Shark Lab researchers are working on new ways to figure out if they can match DNA to specific sharks, or tell how many sharks are in nearby waters based on the amount of DNA detected.

“That’s where we need to go, that would be a valuable monitoring tool,” Lowe said. “It’s like a 23andMe for white sharks.”

If successful, it would be a quick way for lifeguards to know whether they should close beaches. Following a shark bumping a surfer at T-Street in San Clemente a few weeks ago, beaches were closed for 24 hours during the busy Memorial Day holiday weekend, having an impact on the economy as people went elsewhere for their beach visit.

If lifeguards had DNA testing capabilities, they could detect whether a shark has left the area and reopen the ocean water based on that information, Lowe said.

“We don’t know how many are out there, or are they just passing through,” he said. “The better the tagging, drone and DNA techniques are in the future, we may be able to answer those questions.”

That’s what the program is all about: how can information be used to keep people, and sharks, safe.

In just a few months, the advancements the Shark Lab has made in the past few years could dissolve without the $1 million a year it takes to keep the program afloat. Lowe and his team have been seeking out grants and other fundraising ideas, but so far have come up short.

“If we can’t find state money, we are looking for private foundation sources just to keep us alive,” Lowe said.

The program currently has five full-time staff, as well as a handful of part-timers and student assistants.

If it can’t find funding, the Shark Lab would end up working with a “major skeleton operation,” would have to pull most of its receivers out of the ocean, and there would be no more funds to do shark-tagging operations, Lowe said.

Newport Beach Marine Safety Chief Brian O’Rourke called the Shark Lab program “extremely important.”
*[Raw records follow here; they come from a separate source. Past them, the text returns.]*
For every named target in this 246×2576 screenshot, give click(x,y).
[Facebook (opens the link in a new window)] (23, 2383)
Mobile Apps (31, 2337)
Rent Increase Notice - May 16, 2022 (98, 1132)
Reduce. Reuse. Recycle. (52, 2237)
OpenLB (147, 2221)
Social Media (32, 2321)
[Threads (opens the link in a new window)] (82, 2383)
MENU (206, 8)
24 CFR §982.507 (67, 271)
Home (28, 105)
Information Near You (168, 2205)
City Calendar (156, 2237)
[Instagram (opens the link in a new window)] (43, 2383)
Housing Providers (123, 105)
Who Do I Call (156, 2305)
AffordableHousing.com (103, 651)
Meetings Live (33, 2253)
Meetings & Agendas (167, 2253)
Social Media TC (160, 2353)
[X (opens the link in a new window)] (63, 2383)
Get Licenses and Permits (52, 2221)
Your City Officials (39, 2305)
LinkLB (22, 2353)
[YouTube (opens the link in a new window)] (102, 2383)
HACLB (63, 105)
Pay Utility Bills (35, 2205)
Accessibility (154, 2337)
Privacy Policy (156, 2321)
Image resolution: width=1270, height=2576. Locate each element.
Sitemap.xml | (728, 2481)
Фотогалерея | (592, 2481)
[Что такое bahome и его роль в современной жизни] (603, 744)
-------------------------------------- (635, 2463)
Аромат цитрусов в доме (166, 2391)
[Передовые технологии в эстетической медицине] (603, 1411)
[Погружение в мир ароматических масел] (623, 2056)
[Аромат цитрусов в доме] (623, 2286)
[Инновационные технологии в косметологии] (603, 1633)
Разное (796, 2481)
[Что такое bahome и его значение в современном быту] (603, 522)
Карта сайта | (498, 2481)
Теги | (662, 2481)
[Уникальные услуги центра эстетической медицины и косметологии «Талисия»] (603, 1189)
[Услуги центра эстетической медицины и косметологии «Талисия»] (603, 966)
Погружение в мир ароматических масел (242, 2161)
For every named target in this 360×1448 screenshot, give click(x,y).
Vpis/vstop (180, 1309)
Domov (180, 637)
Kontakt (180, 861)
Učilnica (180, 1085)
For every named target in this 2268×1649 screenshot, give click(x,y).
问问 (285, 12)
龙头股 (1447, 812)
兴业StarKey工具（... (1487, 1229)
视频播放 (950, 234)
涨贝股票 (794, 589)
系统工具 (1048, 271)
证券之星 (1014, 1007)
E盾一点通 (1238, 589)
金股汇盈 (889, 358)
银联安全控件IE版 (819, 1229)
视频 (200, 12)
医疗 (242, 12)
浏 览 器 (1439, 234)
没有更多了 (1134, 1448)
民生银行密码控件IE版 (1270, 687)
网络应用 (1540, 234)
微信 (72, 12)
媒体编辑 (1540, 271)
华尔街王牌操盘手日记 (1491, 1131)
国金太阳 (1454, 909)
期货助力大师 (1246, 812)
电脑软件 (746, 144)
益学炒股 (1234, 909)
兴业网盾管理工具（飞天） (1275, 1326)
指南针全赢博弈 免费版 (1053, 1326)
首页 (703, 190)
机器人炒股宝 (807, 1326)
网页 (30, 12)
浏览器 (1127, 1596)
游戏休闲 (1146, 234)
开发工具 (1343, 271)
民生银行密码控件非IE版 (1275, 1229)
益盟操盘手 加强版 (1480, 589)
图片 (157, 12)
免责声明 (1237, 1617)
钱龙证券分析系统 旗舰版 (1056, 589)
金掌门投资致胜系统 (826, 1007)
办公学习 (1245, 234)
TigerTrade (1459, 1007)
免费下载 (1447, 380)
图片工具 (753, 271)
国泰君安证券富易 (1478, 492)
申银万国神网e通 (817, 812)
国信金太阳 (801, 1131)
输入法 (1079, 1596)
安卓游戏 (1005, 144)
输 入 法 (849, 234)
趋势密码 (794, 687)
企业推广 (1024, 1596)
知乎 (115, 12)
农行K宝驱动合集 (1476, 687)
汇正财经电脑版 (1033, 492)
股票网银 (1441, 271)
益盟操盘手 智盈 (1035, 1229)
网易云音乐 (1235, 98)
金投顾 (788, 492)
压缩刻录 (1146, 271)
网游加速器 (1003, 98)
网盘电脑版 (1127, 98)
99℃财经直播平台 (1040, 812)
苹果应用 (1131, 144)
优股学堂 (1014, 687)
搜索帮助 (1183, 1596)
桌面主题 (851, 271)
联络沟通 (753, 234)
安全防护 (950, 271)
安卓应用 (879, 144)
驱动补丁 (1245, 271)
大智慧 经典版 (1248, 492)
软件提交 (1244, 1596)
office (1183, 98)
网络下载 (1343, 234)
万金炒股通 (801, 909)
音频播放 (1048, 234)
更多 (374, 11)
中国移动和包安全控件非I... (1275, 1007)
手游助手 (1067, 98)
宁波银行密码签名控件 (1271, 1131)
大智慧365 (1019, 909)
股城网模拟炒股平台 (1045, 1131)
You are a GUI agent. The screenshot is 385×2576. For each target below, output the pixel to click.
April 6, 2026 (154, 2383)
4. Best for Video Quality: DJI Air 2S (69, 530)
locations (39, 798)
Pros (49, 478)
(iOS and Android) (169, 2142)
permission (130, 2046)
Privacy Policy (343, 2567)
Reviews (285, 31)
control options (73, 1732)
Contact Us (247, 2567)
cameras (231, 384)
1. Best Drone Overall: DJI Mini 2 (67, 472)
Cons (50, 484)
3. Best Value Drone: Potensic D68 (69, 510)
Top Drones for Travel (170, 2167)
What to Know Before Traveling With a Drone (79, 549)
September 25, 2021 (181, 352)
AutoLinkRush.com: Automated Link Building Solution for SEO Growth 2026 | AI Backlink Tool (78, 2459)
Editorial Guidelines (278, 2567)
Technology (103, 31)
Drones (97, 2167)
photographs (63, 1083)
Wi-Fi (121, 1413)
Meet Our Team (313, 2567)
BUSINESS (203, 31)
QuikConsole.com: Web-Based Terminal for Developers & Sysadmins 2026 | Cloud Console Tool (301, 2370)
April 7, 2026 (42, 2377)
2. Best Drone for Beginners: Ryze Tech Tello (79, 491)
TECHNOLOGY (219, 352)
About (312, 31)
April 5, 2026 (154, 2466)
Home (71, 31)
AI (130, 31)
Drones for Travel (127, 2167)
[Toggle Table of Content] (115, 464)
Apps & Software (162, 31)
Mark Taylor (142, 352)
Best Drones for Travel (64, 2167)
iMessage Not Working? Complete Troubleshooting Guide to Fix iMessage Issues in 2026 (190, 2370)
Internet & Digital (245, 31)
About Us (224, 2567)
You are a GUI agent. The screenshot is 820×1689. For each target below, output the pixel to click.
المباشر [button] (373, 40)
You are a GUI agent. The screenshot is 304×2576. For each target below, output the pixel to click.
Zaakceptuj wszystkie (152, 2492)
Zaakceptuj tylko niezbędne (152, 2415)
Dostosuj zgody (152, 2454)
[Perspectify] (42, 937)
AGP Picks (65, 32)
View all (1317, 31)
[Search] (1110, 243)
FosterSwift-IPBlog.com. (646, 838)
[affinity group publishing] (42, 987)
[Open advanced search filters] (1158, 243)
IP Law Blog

The longtime lifeguard said it’s really only in the past decade that there has been such a large number of shark sightings, and it’s important to work with the Shark Lab to educate the public and keep them safe if there’s an aggressive shark in the water near beachgoers.

Prior to the Shark Lab teaming with lifeguards, there was no set protocol or policy when it came to beachgoers encountering sharks, O’Rourke said.

“It’s really helped out lifeguards, with our knowledge regarding sharks out in our ocean,” he said of the Shark Lab. “It’s extremely valuable information and everything starts with education, and that’s what they are bringing for all of California. It’s valuable for us.”

While the lifeguard’s job is to educate the public about rip currents and the dangers of big swells, their out of their depth with sharks, O’Rourke said, calling Lowe and his team the “go-to resource.”

“We don’t have that expertise knowledge to collect data to go out and do research. There’s so many things we benefit from that we’re going to lose,” he said. “There’s a lot of unknowns about sharks.”